----- SOURCE -----

I agree with Speaker Boehner (in this excellent interview in today’s WSJ) that spending cutters’ principal legislative leverage comes from the March sequester and continuing resolution deadlines rather than from the upcoming need for a legislative debt limit increase. I disagree with those who argue that Congressional Republicans must therefore simply pass a clean debt limit increase as the President requests. I’d like to present an alternate debt limit strategy, one which is both responsible policy and potentially effective in making modest progress in cutting government spending.

My substantive view is that the debt limit must be legislatively increased. It is highly irresponsible to pursue a legislative strategy that places the full faith and credit of the U.S. government at risk. Failing to pay debt obligations is at least an order of magnitude more damaging than a “government shutdown” induced by failing to extend a continuing resolution. Having lived through the 1995 government shutdown, I wouldn’t want to wish that on anyone, but I’d happily risk another shutdown rather than roll the dice on the debt limit.

At the same time, despite President Obama’s jaw-dropping argument to the contrary, we have a government spending problem that must be addressed. If your teenager breaks the borrowing limit on a credit card you gave him, you don’t fix the problem by refusing to pay the bill. But you also don’t let him keep spending at such an irresponsible rate. You pay the prior obligations and you simultaneously force him to change his spending habits.

-----

# TASK TO CARRY OUT:
Echo the passage of the debt limit post starting with "At the same" and going on through "his spending habits.", word for word.

----- RAW RECORDS -----

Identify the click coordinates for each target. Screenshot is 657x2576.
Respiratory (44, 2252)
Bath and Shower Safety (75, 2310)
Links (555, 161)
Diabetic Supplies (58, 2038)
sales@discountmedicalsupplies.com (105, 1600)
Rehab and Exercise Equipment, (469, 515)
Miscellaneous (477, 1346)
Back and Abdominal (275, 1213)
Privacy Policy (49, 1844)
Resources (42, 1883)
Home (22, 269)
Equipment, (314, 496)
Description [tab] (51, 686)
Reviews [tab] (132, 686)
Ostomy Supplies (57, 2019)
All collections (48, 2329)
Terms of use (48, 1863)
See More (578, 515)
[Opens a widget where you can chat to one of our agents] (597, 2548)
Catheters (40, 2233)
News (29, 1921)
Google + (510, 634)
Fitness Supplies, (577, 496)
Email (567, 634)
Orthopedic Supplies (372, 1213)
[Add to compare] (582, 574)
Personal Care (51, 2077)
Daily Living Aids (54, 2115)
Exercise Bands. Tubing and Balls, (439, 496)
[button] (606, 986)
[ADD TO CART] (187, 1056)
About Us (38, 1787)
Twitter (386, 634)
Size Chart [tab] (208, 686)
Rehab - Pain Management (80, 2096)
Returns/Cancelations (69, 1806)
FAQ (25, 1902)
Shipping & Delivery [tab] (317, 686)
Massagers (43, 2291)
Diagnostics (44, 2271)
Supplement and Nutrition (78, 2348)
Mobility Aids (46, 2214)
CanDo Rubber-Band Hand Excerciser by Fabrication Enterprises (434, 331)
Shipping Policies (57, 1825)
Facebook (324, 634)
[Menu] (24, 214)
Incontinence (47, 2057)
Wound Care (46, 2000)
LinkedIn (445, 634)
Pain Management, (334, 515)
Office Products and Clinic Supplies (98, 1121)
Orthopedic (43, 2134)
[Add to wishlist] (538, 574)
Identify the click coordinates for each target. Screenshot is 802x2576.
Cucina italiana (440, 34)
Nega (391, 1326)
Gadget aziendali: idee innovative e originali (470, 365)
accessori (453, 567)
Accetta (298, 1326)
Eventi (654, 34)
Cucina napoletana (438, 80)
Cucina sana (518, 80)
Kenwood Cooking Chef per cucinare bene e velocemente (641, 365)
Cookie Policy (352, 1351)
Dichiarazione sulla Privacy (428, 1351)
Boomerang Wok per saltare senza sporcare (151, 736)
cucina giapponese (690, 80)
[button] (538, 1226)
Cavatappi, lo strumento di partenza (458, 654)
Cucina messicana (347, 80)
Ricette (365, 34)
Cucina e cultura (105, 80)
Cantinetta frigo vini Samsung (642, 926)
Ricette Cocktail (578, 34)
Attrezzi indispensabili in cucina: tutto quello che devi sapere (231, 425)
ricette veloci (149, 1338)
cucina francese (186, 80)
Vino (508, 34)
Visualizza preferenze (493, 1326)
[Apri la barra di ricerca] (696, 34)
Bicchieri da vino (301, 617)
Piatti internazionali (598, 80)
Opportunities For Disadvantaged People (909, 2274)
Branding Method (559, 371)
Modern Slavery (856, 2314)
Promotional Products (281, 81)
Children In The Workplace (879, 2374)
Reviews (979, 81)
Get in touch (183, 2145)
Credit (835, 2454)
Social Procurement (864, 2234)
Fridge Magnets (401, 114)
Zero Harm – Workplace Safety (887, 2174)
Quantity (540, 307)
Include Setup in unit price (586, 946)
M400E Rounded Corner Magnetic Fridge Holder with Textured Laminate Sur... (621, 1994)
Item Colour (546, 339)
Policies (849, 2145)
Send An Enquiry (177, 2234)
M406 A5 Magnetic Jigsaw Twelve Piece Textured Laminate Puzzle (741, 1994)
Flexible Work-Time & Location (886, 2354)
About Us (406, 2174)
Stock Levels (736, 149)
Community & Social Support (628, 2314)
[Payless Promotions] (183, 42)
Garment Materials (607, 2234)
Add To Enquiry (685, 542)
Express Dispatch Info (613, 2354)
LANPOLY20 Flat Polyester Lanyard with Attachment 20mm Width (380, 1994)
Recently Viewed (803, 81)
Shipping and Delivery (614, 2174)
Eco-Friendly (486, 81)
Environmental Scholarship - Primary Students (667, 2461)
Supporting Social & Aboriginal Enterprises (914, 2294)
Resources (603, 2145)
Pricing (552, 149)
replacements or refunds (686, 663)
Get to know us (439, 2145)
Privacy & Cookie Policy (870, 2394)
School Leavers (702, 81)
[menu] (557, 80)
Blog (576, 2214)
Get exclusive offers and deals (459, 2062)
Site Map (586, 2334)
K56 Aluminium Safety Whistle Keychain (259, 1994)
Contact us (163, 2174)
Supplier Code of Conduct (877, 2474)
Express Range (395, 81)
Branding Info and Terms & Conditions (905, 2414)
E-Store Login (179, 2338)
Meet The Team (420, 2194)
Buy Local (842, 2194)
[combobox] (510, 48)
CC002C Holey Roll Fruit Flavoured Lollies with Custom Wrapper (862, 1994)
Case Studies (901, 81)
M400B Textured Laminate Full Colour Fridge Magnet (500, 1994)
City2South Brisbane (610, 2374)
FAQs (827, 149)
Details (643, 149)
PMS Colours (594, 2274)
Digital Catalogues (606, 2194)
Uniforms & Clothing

-----

# IN RESPONSE:
At the same time, despite President Obama’s jaw-dropping argument to the contrary, we have a government spending problem that must be addressed. If your teenager breaks the borrowing limit on a credit card you gave him, you don’t fix the problem by refusing to pay the bill. But you also don’t let him keep spending at such an irresponsible rate. You pay the prior obligations and you simultaneously force him to change his spending habits.